=== DATA ===

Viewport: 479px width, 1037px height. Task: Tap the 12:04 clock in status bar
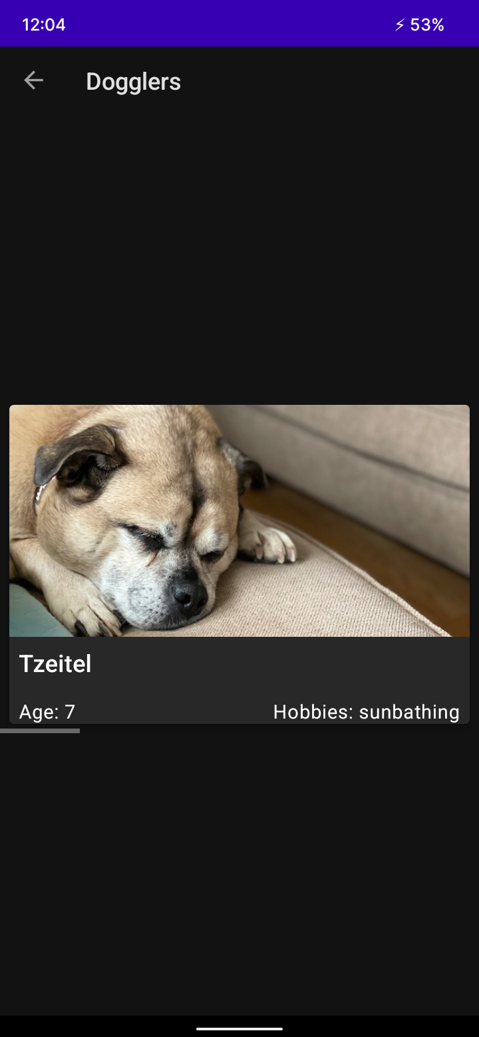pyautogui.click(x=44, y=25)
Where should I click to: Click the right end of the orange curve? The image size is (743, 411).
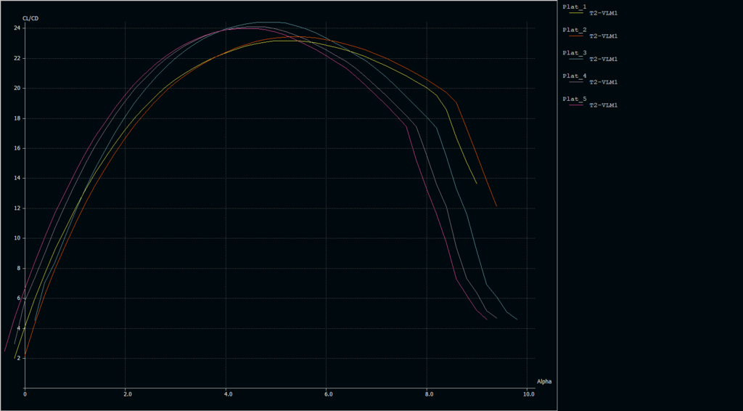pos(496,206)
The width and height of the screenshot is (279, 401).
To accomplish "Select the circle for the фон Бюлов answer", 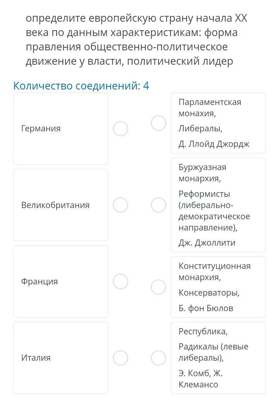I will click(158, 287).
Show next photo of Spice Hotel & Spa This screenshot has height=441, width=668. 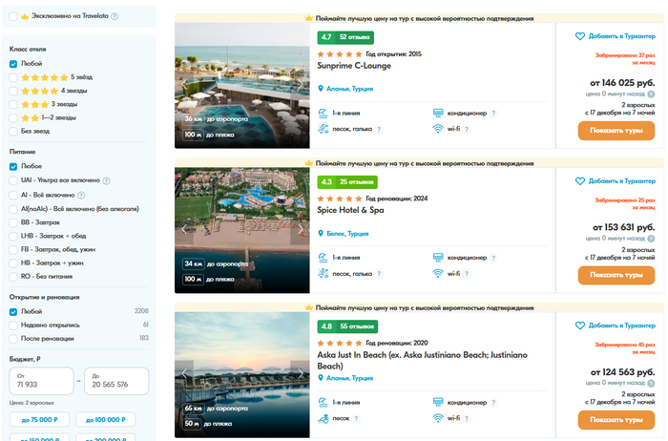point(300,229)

===
=== DATA ===

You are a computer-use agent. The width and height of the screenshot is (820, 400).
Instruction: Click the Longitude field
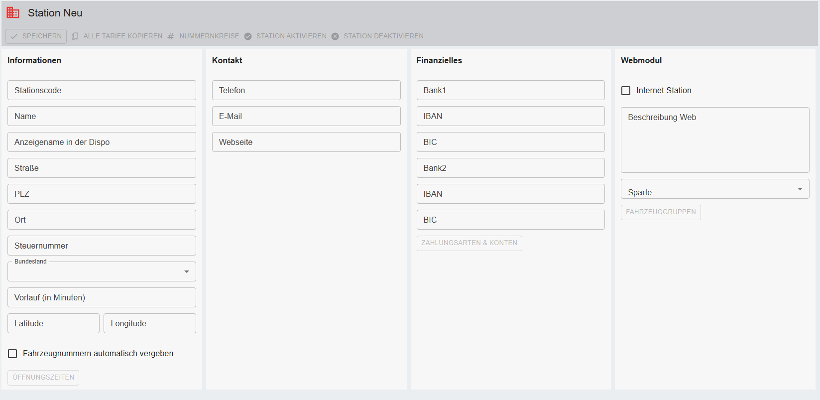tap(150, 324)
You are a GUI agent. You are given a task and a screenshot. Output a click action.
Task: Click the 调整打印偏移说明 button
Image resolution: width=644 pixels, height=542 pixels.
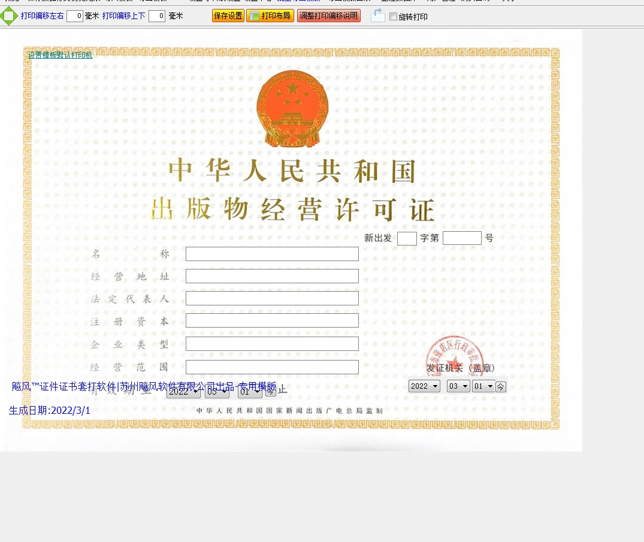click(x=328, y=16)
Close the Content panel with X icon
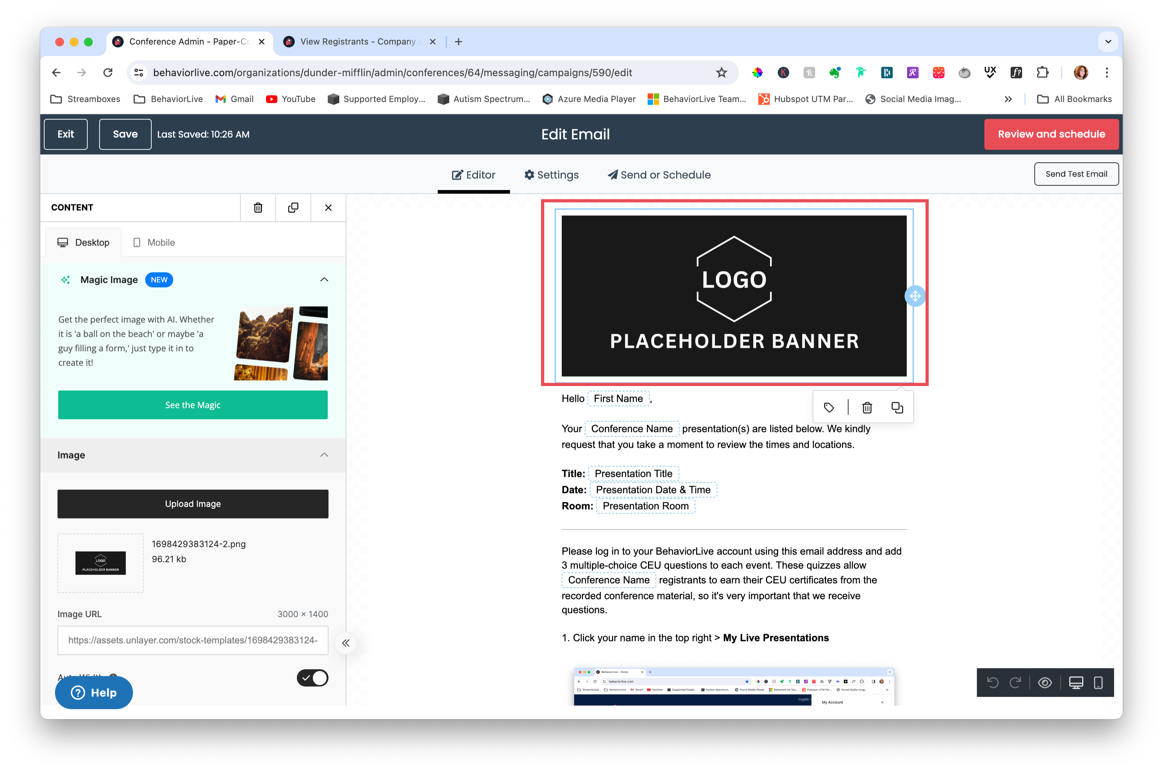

===

● EXERCISE OBJECTIVE:
Only the lines above starting with the line with "You are a GUI" and going on through the line with "Close the Content panel with X icon" belong in the answer; repeat them exactly, minus any picture.

● EXERCISE SOLUTION:
You are a GUI agent. You are given a task and a screenshot. Output a click action.
Task: Click the 调整打印偏移说明 button
Image resolution: width=644 pixels, height=542 pixels.
click(x=328, y=16)
Close the Content panel with X icon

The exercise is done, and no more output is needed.